— Given passage —
◇ ◇ ◇ ◇ ◇ ◇ ◇
Monday 3 June 2013

There is a future for GPs, but it's flexible

While I was doing the government's review on Barriers to Choice last year, the most common complaint at round tables was about getting appointments to see GPs.

This was unexpected because the official research for the Department of Health, every year, does not pick this up.  Nonetheless, anecdotal evidence - which is important here - suggests that some people, maybe older people in particular, do have difficulties here.  I find it quite hard myself sometimes, at least if you wait until you really need it.

So when I woke up a few days ago with another mild chest infection, I thought of this - and found myself planning ahead to book an appointment with my GP, not to tackle the problem now (which isn't really necessary), but in case I need one at the end of the week.  Because, if I wait until then, I won't get an appointment.

Imagine that kind of decision - pre-emptive GP appointments - being made and booked all over the country and it begins to become clearer why GPs are being overwhelmed.

The influential NHS blogger Roy Lilley tackled GPs at the end of last week, and absolutely hit the nail on the head about how they need to be reinvented.  Doctors who answer the phone in the morning to triage the patients themselves.  Special practice nurses to coach the long-term conditions to self-manage, and surgeries linked to classes, drop-in coffee mornings and, he might have added, time banks - like the one at Rushey Green.

It is true that GPs are now under increasing pressure as the the most frontline service of all.  It means they now have to be the gatekeepers also, via their surgeries, of the new mutual support infrastructure that can provide people with advice, companionship, expert patient support and the gateway also to social care.

That is not something they can do all by themselves, which means that the old days of sole practice doctors - like the wonderful one who used to treat me when I was a child (Dr Morgan) - are probably now on the way out.  But there are ways of doing things differently that will make a difference, if they can get their patients to help - if surgeries become hubs capable of knitting society back together again, relationship by relationship.

And if they can abandon the old rigities that assume that access by patients has to be controlled, and then they must all be offered precisely seven minutes in the consulting room and a new prescription, when many would prefer an occasional email to make sure things are OK - and not all of them will need to be to the doctor.

These kind of rigities are repeated throughout the NHS.  Why do patients have to see their consultants every six months, come rain or shine, well or ill?  Why can nobody talk to doctors by email?  Why do people with chronic conditions need to be maintained in ill-health for the rest of their lives at great expense?

All of which is a way of saying that the resources are there, if we can be more flexible.
◇ ◇ ◇ ◇ ◇ ◇ ◇
— Exercise directions —
In one to three sentences, explain why, according to the blog post on GPs, the days of sole practice doctors are probably on the way out. The data that come next are from a separate source, unrelated to the blog post on GPs.

— Given data —
◇ ◇ ◇ ◇ ◇ ◇ ◇
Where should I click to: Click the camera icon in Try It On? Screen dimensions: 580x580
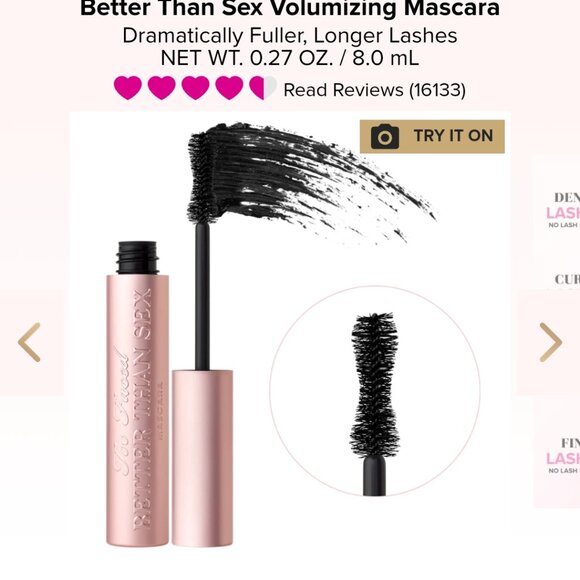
◇ ◇ ◇ ◇ ◇ ◇ ◇
— Response —
GPs now have to be the gatekeepers, through their surgeries, of a new mutual support infrastructure that offers advice, companionship, expert patient support and a gateway to social care. They cannot do that all by themselves, so the old days of sole practice doctors are probably ending.